2President Joe Biden on Monday, March 29 rolled out a “set of bold actions” aimed at kickstarting the nation’s offshore wind energy sector.
And with New Jersey under the Murphy administration having been focused on boosting the offshore sector the past several years, state officials and business executives say New Jersey is poised to benefit in the very near future.
“Building our offshore wind industry will allow us to protect our natural resources, while expanding the state’s economy through investments and good-paying, union jobs,” reads a March 29 statement from Gov. Phil Murphy, who’s contended that the sector is key to the state’s post-COVID economic recovery.
The federal Bureau of Ocean Energy Management said March 29 that it is fast-tracking the permitting process for Ocean Wind, an 1,100-megawatt wind energy project several miles off the coast of Atlantic City.
As part of the March 29 announcement, the Biden administration said it was preparing to go ahead with Ocean Wind’s environmental impact statement, which can take up to 22 months to complete and include a host of public comment sessions.
Once completed in 2024, Ocean Wind – which is being developed by Danish wind energy company Ørsted – will be able to power up to half a million homes. It will be the third large-scale offshore wind project in the nation, the other two being Vineyard Wind in Massachusetts and South Fork in Rhode Island.
“Ørsted is thrilled that we have reached this important permitting milestone for the Ocean Wind project,” reads a statement from David Hardy, the CEO of Ørsted Offshore North America. “It’s a great day for the U.S. offshore wind industry and for all New Jerseyans.”
State environmental officials are currently considering applications for a mammoth, 2,400-megawatt offshore wind project. Ørsted is seeking developer rights, as is Atlantic Shores Offshore Wind, a joint venture between Shell New Energies US LLC and EDF Renewables.
“This bold agenda to develop offshore wind in the United States will create tens of thousands of jobs and build a more robust green energy economy in this country,” reads a statement from Joris Veldhoven, the commercial director at Atlantic Shores Offshore Wind.
“The investments in strengthening port infrastructure and the domestic supply chain will open communities across the coastal U.S. up to tremendous economic opportunity on the international stage.”
The announcement calls for a data-sharing agreement between Ørsted and the federal National Oceanic and Atmospheric Administration to “fill gaps in ocean science areas” such as ocean mapping.
And the plan calls for the creation of a so-called “wind energy area,” which would span 800,000 acres in the waters that make up the “New York Bright,” stretching from Long Island and the Jersey Shore.
Federal officials are eyeing the area to generate up to 30,000 megawatts from offshore wind turbines.
“Expanding our clean energy sector must be a core component of any sustainable green jobs recovery in New Jersey that builds a stronger, fairer and more equitable 21st-century economy for all New Jerseyans,” said Ed Potosnak, who heads the New Jersey League of Conservation Voters, a state environmental advocacy group.

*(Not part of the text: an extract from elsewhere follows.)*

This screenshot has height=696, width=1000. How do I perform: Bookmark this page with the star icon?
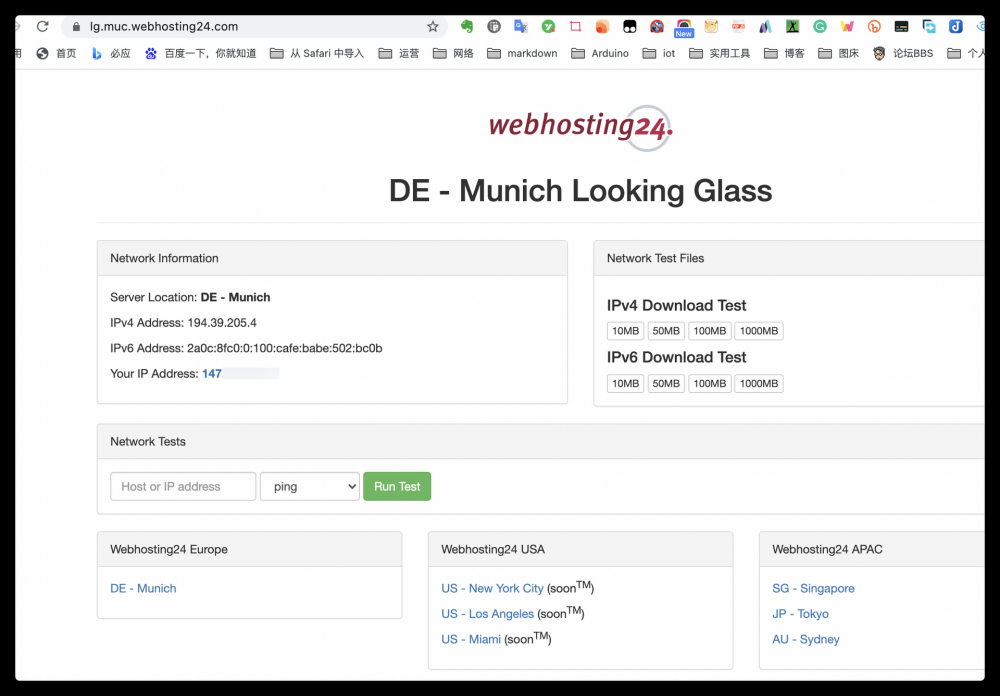(432, 27)
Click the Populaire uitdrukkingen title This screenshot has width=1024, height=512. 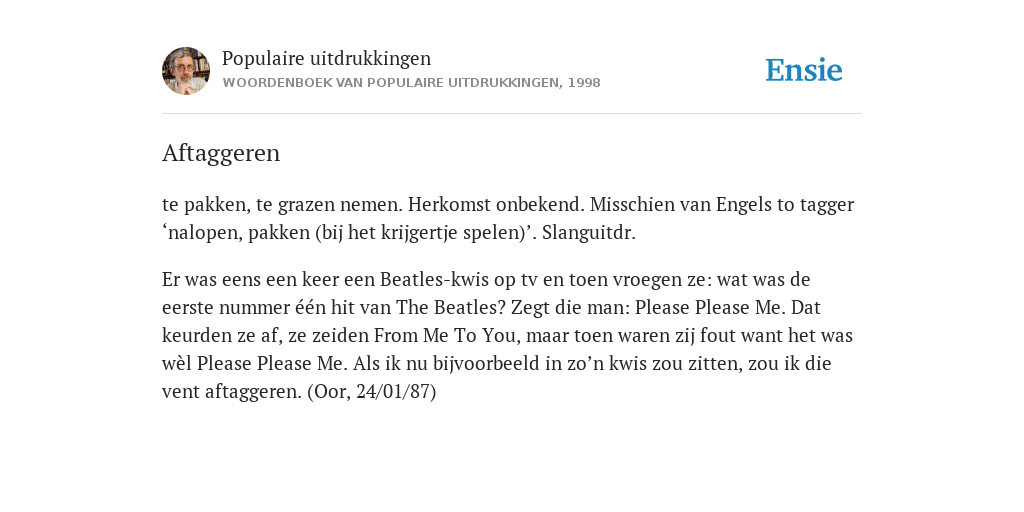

In addition to the offshore wind farms, the state is moving ahead with a 200-acre “wind port” in Salem County, from which the state would ship out wind turbine components to the rest of the country.
And the state is pushing ahead a $250 million manufacturing facility for the wind turbines, based in Camden County along the Delaware River.
“Today’s announcement by the Biden administration represents a major milestone in the advancement of the Ocean Wind project, which will help to cement New Jersey’s position as the capital of American offshore wind and pave the way to long-term, equitable growth in our clean energy economy,” said New Jersey Economic Development Authority CEO Tim Sullivan.